As opções de tratamento englobam quimioterapia, terapia-alvo (realizada a partir do conhecimento da biologia molecular do tumor) e radioterapia. Os recursos terapêuticos empregados variam de acordo com a localização, estadiamento e tipo do tumor, assim como idade e saúde geral do paciente, entre outros fatores. “A terapia-alvo é mais efetiva no combate a tumores decorrentes de certas mutações genéticas, que não respondem tão bem à quimioterapia”, expõe a Dr.ª Nasjla. “Com os tratamentos, a criança pode voltar a enxergar, desde que não haja isquemia das fibras ópticas e elas estejam apenas ‘adormecidas’”, pontua.
Pais, pediatras e oftalmologistas têm papel importante no diagnóstico precoce
Pais e responsáveis devem observar cuidadosamente o comportamento da criança e informar ao pediatra caso ela aumente a frequência em que cai e esbarra nos móveis ou aproxime demais os objetos dos olhos. Em alguns casos, há sinais mais evidentes, como ptose (queda da pálpebra), estrabismo e nistagmo (movimentos oculares rápidos, involuntários e repetitivos).
É importante prestar atenção, também, em sintomas que não estão diretamente relacionados à visão, como náuseas, vômitos e dor de cabeça. Quando o tumor nasce na região hipotalâmica do cérebro, há alterações emocionais e hormonais, entre elas: conduta agressiva, interrupção do crescimento, perda de peso, aumento na ingestão de água e puberdade precoce.
“Os pediatras devem valorizar as queixas dos pais, quando contam que o filho, independentemente se for criança ou adolescente, mudou o comportamento. E incluir o tumor, caso seja pertinente, em suas hipóteses diagnósticas, solicitando imagens do cérebro”, ressalta a Dr.ª Nasjla. A tomografia computadorizada auxilia na detecção de um tumor do SNC. Para estadiamento do câncer, ou seja, para determinar sua extensão, e verificar a sua localização precisa, são utilizados a ressonância magnética e, também, o exame de líquor.
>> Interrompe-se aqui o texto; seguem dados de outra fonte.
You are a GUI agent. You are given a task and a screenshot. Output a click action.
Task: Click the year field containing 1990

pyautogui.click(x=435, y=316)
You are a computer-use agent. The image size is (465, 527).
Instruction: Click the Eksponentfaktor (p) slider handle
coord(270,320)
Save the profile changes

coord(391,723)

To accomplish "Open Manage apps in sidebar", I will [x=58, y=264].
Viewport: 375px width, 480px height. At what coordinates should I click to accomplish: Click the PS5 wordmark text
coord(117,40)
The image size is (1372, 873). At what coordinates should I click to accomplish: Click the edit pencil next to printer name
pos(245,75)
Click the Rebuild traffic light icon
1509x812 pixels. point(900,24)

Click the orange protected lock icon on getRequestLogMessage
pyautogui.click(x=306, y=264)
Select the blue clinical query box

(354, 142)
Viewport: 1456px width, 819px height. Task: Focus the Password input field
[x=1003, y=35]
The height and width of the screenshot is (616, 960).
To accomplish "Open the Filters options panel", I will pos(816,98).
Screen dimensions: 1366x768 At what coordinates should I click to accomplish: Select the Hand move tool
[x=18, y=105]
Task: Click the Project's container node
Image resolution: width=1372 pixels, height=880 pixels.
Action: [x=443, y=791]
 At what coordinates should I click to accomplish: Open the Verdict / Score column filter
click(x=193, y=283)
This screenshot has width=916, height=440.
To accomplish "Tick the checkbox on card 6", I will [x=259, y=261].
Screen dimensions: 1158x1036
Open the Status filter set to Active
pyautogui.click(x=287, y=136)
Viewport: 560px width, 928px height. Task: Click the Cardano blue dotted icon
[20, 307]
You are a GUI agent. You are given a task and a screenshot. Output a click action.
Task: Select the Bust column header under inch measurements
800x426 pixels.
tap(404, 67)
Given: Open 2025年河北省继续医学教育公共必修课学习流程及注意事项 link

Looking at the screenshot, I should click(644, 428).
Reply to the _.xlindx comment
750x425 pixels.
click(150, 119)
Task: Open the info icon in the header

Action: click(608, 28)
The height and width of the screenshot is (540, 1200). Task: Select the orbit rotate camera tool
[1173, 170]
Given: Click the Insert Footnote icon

“As crianças devem passar, ainda, por avaliações oftalmológicas ao nascer, aos seis meses de idade e, a partir daí, anualmente, mesmo que não se queixem ou não haja alterações oculares visíveis”, frisa a Dr.ª Nasjla. Cânceres no cérebro podem ser detectados precocemente por meio de exames oftalmológicos regulares, como o de fundo de olho, no qual a retina é observada com um aparelho chamado oftalmoscópio, após a dilatação das pupilas. “Esse exame permite a identificação de palidez e/ou edema (inchaço) na papila (nervo óptico), que podem sinalizar diversas condições, entre elas um tumor cerebral”, esclarece a Dr.ª Nasjla. A partir desses achados, o oftalmologista solicitará exames neuro-oftalmológicos, como a tomografia de coerência óptica, para melhor visualização da retina e do fluxo sanguíneo do nervo óptico. Ele também pode pedir a realização de tomografia do cérebro e, até mesmo, ressonância magnética de crânio.